I have heard of a number of people suspecting their fuel-tank vacuum is causing them fuel delivery problems but I don't recall anyone ever fixing their problem by swapping to an "open-vented cap" (or by using other solutions for eliminating tank-vacuum).

(I suspect my fuel pump could maybe suck my tank so hard that atmospheric pressure would begin to crush it before fuel delivery would become an issue for me.)

Your tank should have some degree of vacuum inside for emission-control AFAIK.

:beer:
 
try running a few feet of clear tube from filter directly to injector pump. leave a loop of hose poking out the side of the hood so you can watch for air bubbles as you drive. if air bubbles are visible, you have air in the system.
Then try running the hose from before the filter direct to the fuel pump to isolate whether the filter/primer assembly is the problem.


this is on my 105series, it was stumbling on acceleration
 
Is it normal to hear a short "hissing" noise when removing the fuel cap?
Kinda like if the fuel tank would be under vaccum.

Vent issues? Have anyone here ever replaced the small filter like element that is installed on the fuel tank vent system?(looks like a small plastic
fuel filter, probably is somekind of charcoal filter)

M.

Mine have always released a bit of pressure when removing the fuel cap. Never heard of anyone replacing the vent filter on the tank
 
Mine have always released a bit of pressure when removing the fuel cap. ...

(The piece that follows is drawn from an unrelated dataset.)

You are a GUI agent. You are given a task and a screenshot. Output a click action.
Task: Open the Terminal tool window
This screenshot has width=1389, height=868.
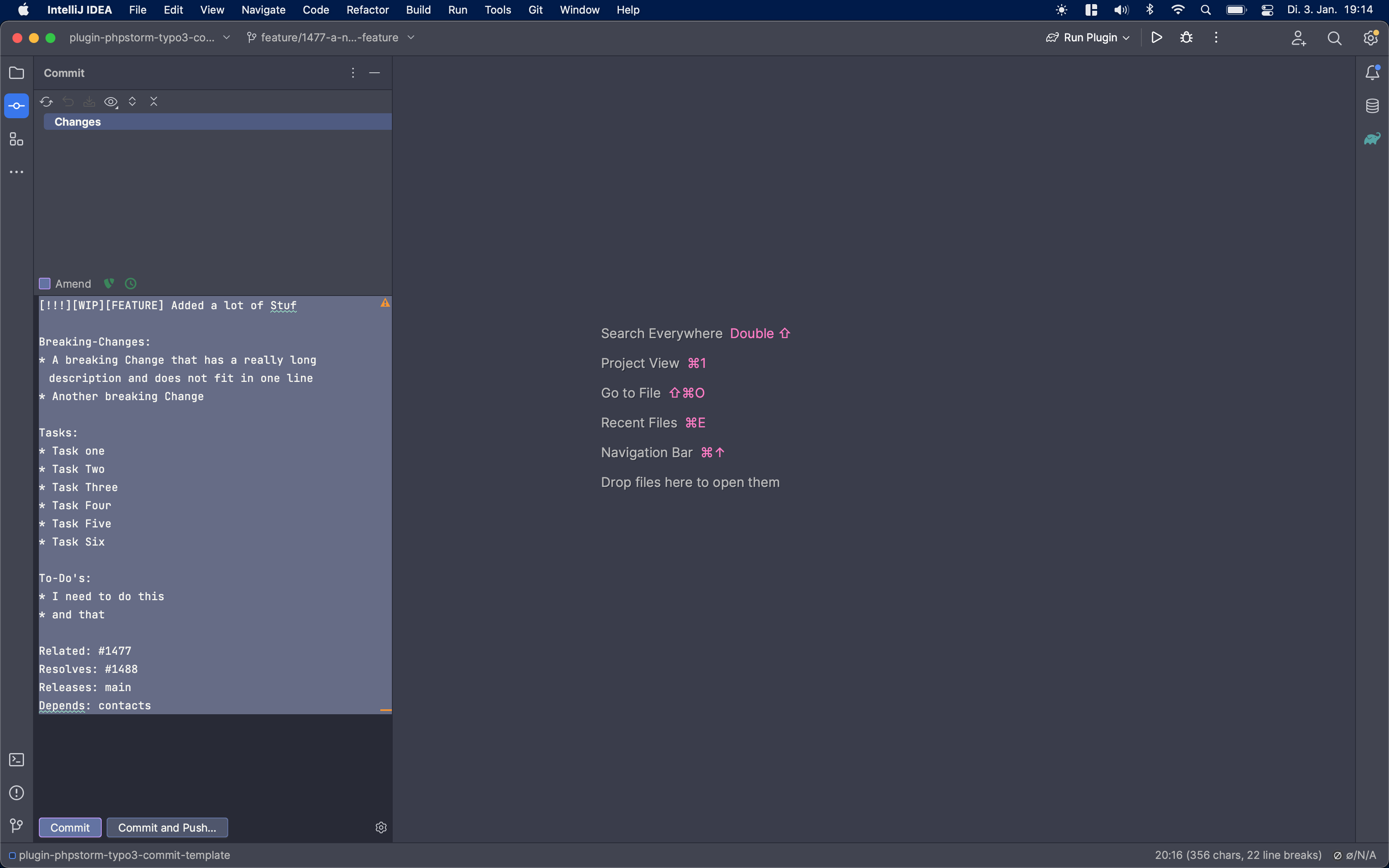(17, 760)
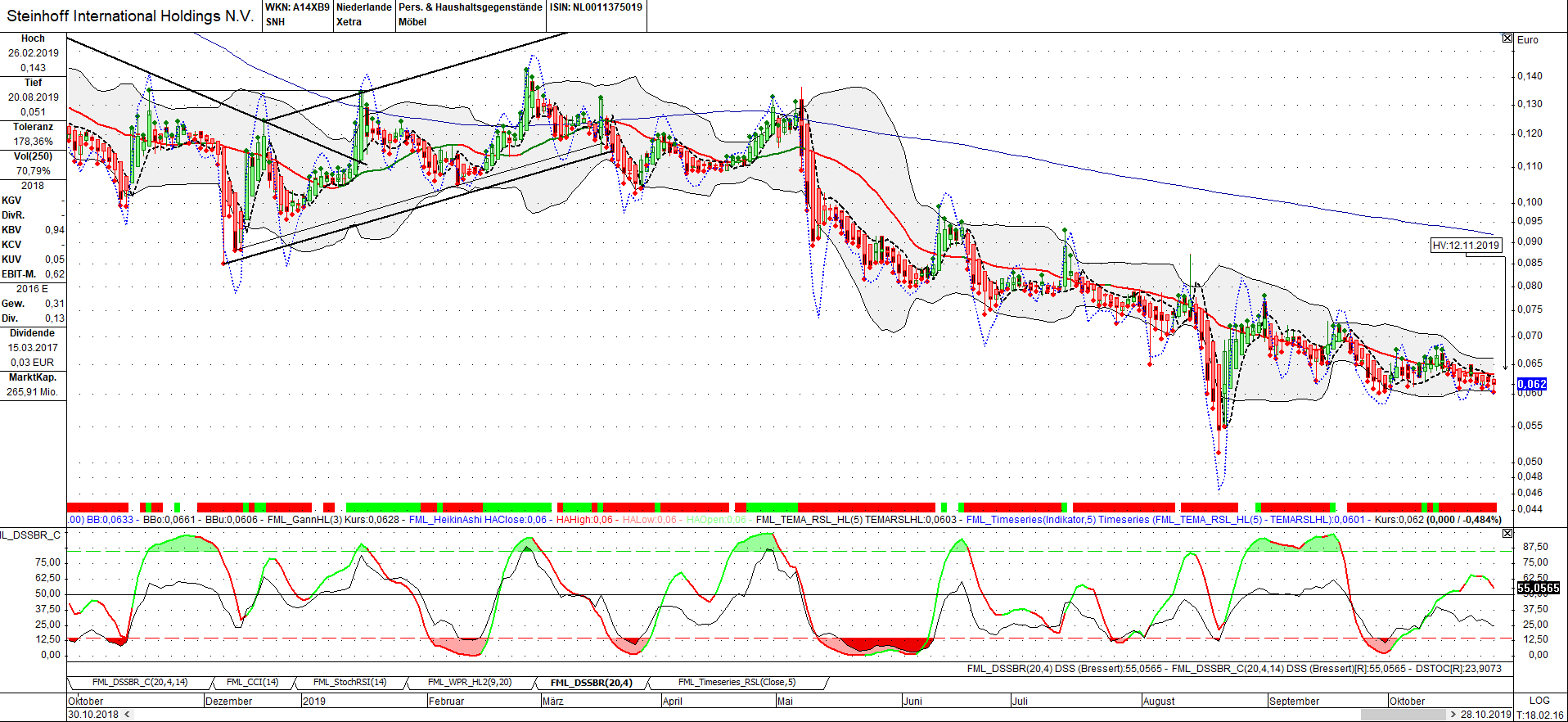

I think you mean "has always sucked in a bit of air" because you've accidentally said the reverse Rosco...
 
Yeah , I got the gist of his post wrong but I'm pretty sure my tank has a small amount of pressure.
 
Disconnect the hose between the lift pump and the filter at the filter end. Pump the hand pump a couple of times into a small bottle. Does it seem to pump strong without air bubbles and without any leaks from any part of the lift pump? When you stop pumping, hold the open end of the tube up.. does the fuel run back down the tube towards the pump?

If any problems replace the hand piston, it´s a <$10 part. You can also replace the lift pump valves or clean them in gasoline, replace the rubber O rings and put a new copper washer where the hand plunger joins the lift pump. Very easy and cheap bit of maintenance. I´d be inclined to do this anyway to rule it out early even if the problem turns out being somewhere else.